Wang et al. recently showed that an immediate ureteroscopic treatment would be safe when performed by experienced surgeons. They did not find an increase in complications between immediate ureteroscopic management or percutaneous nephrostomy, although they described that emergent retrograde ureteroscopic management may lead to increased bacteremia because of the increase in body temperature [20]. In our study, we did not find statistically significant differences in morbidity or total length of hospitalization in patients who underwent early definitive treatment for lithiasis. Fever was not an important complication. In this scenario, we consider that early endoscopic treatment would be a safety option and it was not associated with an increased risk of bacteremia for the patient.

There are several limitations of our study.
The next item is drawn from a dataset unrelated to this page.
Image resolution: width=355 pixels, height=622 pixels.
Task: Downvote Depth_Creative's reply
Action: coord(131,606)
Half of the patients that met the selection criteria declined to participate in the study. This was a personal decision and it was not related to exclusion of severely ill patients that would lead to a selection bias in the study. It may be because of the patients' fear of participating in clinical studies. We decided to perform the surgery using only the clinical criteria and with no blood test or other information related to the decision process. We believe that this is an easy and efficient way to determine the right time to perform the surgery. Since this is a pilot study there is a small number of patients included on it. With our results a larger, multi-center study is required to confirm our results.
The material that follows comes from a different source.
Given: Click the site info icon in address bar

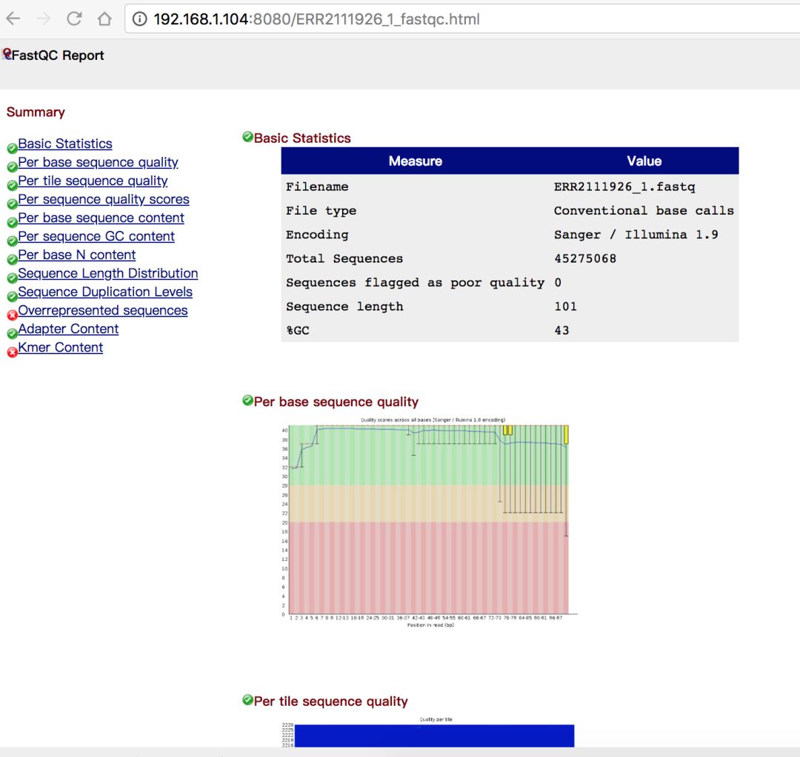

To the best of our knowledge, there were no published studies that established a definite time for the definitive treatment that is used for ureteral calculus in septic patients who underwent previous drainage. We believe that it is important to develop more prospective studies with a larger number of patients, which can confirm our findings and perhaps establish other benefits or risks for early disease resolution.

CONCLUSIONS

Early ureteroscopic management of ureteral stones is as safe as deferred treatment of patients admitted with urosepsis secondary to ureterolithiasis. Early ureteroscopic treatment is associated with a shorter period with a ureteral stent, which can potentially improve the patients' quality of life and it is not associated to an increase in terms of complications.

CONFLICTS OF INTEREST

The authors declare no conflicts of interest.